Keeping track

On 24 May 2008, I started blogging.

I came to the realm of writing for the public in a roundabout way.  My second marriage had deteriorated.  We lived apart though we would not divorce for another year.   My son had gone to Mexico as part of a student exchange program.  I found myself living alone for the first time since 08 July 1991.  I sat on my front porch early that morning.  I sent  a post of World War I poetry to my lawyers’ listserve.  Thus began my weekly missive, which would morph into the Saturday Musings.  I moved to my own website and blogged as the Missouri Mugwump until the end of December 2017, having started this blog at the beginning of 2014.  

That husband had once cautioned me never to show him my writing.  He assumed that my work would be awful.  He feared that he would either have to hurt my feelings or lie.  Later, as an avid reader of the Saturday Musings, he announced that I had “found my voice”.  I  could think of no reply.  I simply thanked him for saying so.

My third husband, whom I met after I started the Saturday Musings, asked me to keep writing “such beautiful words until the day we die”.  I promised to do so.  I always keep my promises.  I am still alive; I’m still writing; and I still strive for beauty.  I do not think he reads my blog anymore.

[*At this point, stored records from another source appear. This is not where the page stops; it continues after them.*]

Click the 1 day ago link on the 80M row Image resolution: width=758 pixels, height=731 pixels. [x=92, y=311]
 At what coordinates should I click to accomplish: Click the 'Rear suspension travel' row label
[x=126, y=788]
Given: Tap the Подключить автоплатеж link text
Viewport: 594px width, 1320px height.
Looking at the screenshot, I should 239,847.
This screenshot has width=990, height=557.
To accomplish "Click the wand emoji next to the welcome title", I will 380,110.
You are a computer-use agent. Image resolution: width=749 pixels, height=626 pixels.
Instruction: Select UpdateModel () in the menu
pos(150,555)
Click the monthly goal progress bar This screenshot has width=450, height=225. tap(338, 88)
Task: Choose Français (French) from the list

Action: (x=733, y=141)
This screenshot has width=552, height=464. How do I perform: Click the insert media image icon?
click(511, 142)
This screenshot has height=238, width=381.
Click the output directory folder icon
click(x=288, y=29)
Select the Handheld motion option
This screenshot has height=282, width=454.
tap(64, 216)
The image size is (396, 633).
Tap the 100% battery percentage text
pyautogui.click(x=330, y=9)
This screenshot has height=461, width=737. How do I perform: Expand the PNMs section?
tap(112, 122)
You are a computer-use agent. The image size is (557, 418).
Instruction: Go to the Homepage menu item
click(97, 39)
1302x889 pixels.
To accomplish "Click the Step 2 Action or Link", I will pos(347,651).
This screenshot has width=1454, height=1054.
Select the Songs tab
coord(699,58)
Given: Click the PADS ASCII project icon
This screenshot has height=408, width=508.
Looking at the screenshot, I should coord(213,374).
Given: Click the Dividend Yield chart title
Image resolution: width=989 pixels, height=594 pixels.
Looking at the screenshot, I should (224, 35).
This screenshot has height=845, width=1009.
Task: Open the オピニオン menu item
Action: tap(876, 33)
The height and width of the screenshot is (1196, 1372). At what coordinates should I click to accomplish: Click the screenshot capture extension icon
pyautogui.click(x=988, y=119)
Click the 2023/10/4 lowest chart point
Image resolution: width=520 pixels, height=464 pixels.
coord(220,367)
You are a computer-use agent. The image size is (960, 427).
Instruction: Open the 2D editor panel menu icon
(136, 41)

Yet I feel no bitterness towards either of these men.  I keep track of their judgment of me only to remind myself that everyone sees what they want to see.  I admit that I have serious shortcomings.   I’ve never been gorgeous or stylish.  I’ve never been anybody’s trophy wife.  I’m difficult, stubborn, opinionated, and anxious.  My chronic pain warps my personality and sullies my disposition.  

I married three times and loved all three of my husbands, along with one or two other men whom I met along the way.  Each of them found me wanting, I suppose, because here I sit, alone.  But I keep going forward, convinced that despite these disappointments, I’ve been blessed with a generous helping of joy.

On Monday, a beautiful bank of flowers in our park had not yet bloomed.  By Tuesday, the blossoms had all opened their petals to the sky.  Those flowers will fade in a few days’ time.  Do they regret their brief existence? 

I have never been a religious person.  I know only that a divine entity, what my son used to call “the deity of your choice”, seems to shine into my life.  I’ve communed with more than one angel.  My life has been spared from disaster upon calamity upon ruination.  I might be naive, but I believe that some purpose for my existence remains to be fulfilled.  So I keep walking, and like those fragile blooms on their slender stalks, I raise my face towards the sky.

It’s the twenty-ninth day of the sixty-fifth month of My Year Without Complaining.  Life continues.